Google "malnutrition affects intelligence" or something similar on Google or Google Scholar.

Malnutrition In Early Years Leads To Low IQ And Later Antisocial Behavior, USC Study Finds.

or

Effects of nutrition on learning


One hit from Google scholar says a lot:

"Many policymakers propose early childhood nutrition programs as a way to increase students’ academic achievement. This paper investigates the nutrition–learning nexus using a unique longitudinal data set that follows a large sample of Filipino children from birth until the end of their primary education. We find that better nourished children perform significantly better in school, partly because they enter school earlier and thus have more time to learn but mostly because of greater learning productivity per year of schooling. Our cost–benefit analysis suggests that a dollar invested in an early childhood nutrition program in a developing country could potentially return at least three dollars worth of gains in academic achievement, and perhaps much more." (Glewwe et al Journal of Public Economics 2000; 81:345).


There are reams and reams of studies supporting this idea. I also mentioned the importance of making high-quality prenatal care available to poor people.

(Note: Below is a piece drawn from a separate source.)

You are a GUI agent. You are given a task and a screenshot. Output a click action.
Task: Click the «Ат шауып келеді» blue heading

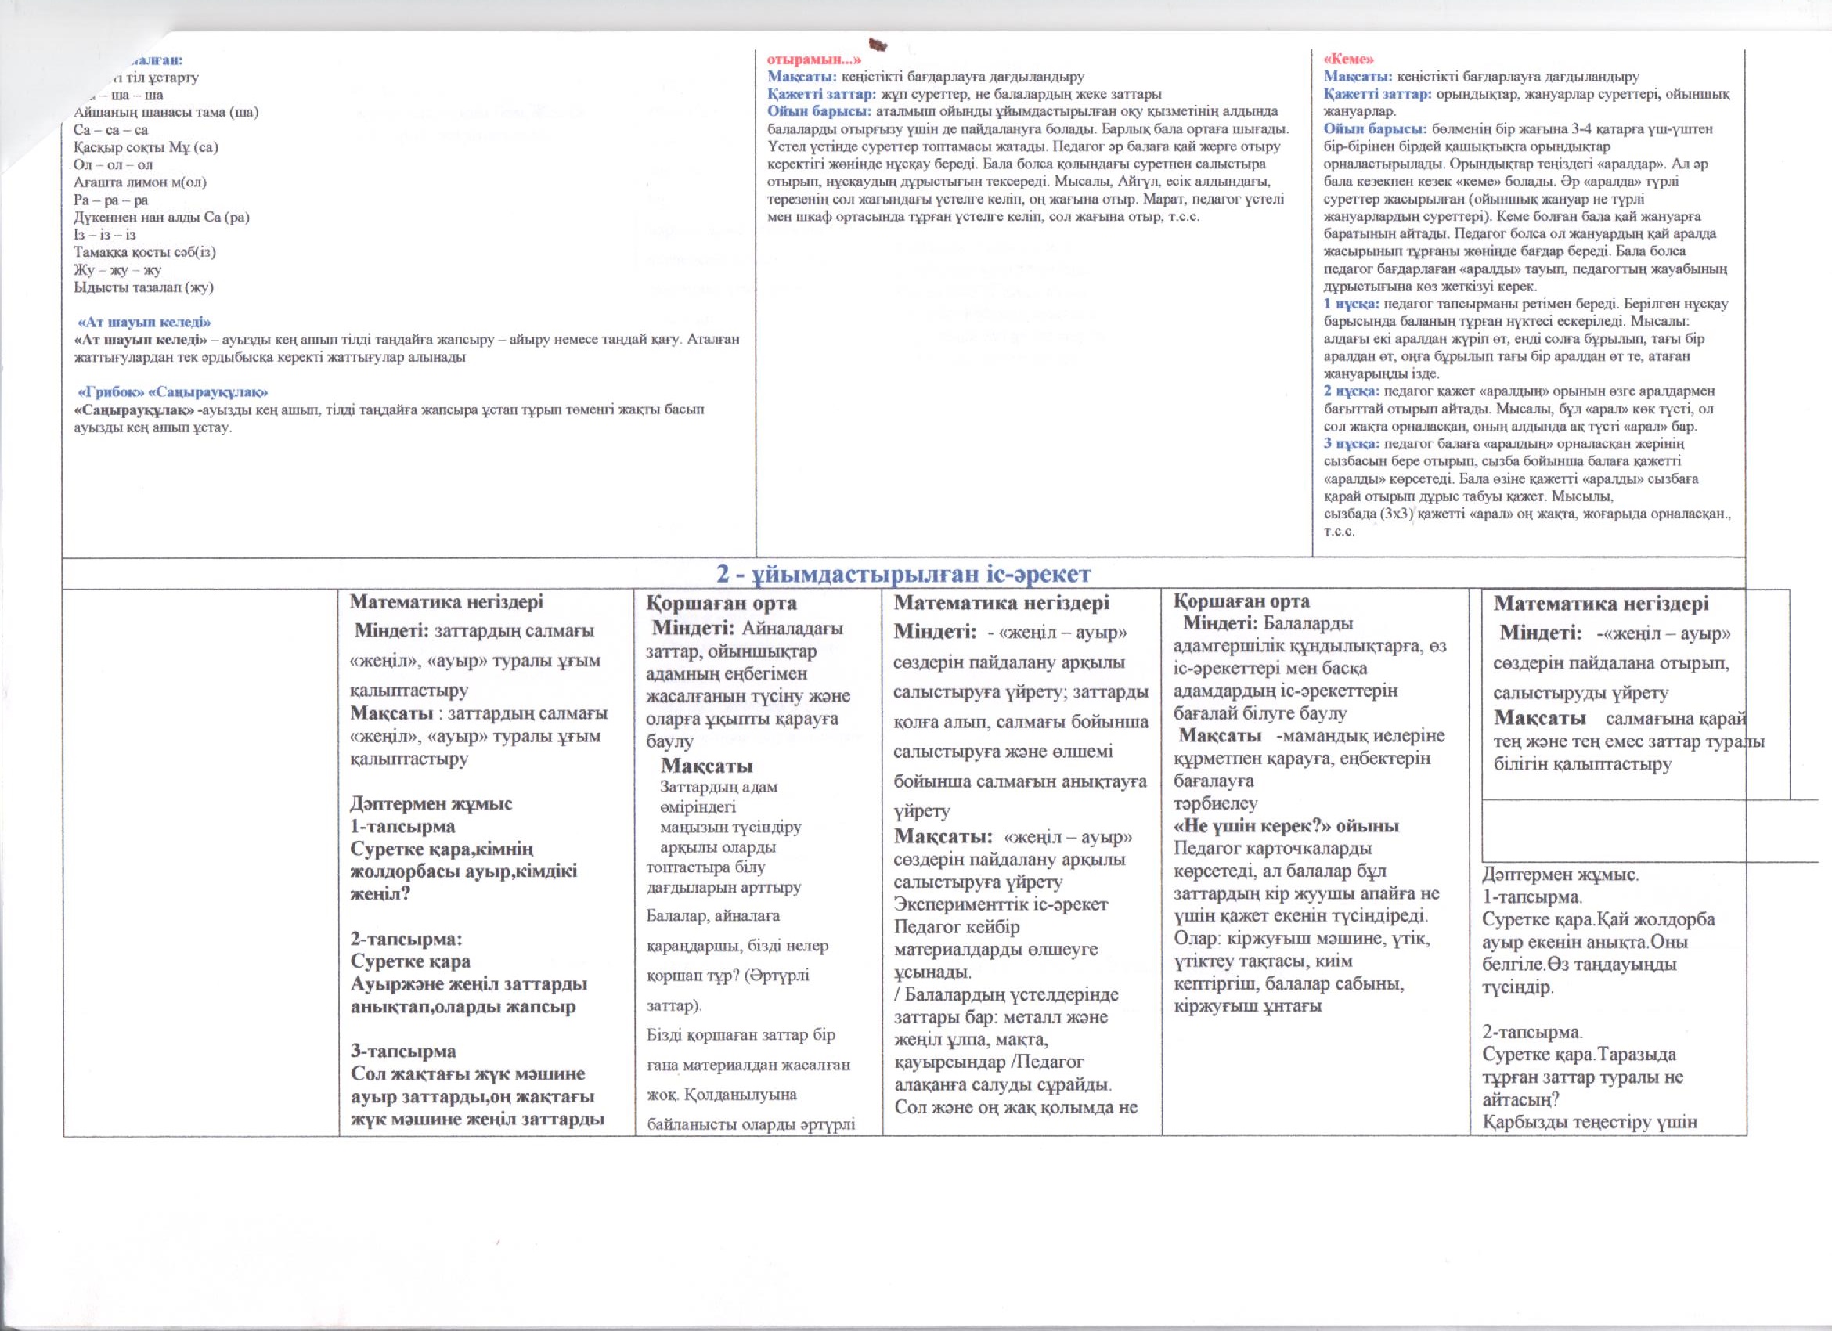pyautogui.click(x=143, y=322)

Originally Posted by ultramarina
Especially look at the Abcedarian project:

http://evidencebasedprograms.org/wordpress/?page_id=70

A much larger study repeated the Abcedarian project and found that early gains had been lost by age five in the target children (low birthweight). They also found a positive correlation with high-birthweight children, but it was after the fact, and they hadn't made this prediction when they started the study. Thus they probably didn't control for it properly during study design. I believe that this is a statistical no-no (could be wrong).

AFAIK, Abcedarian project wasn't a randomized study; I'm not sure. If it wasn't, there could have been a bias that affected the results (another statistical no-no). It was definitely small.

I'm not saying that early intervention isn't worthwhile. I'm just saying that the evidence I've seen doesn't support the dramatic claims that some people make.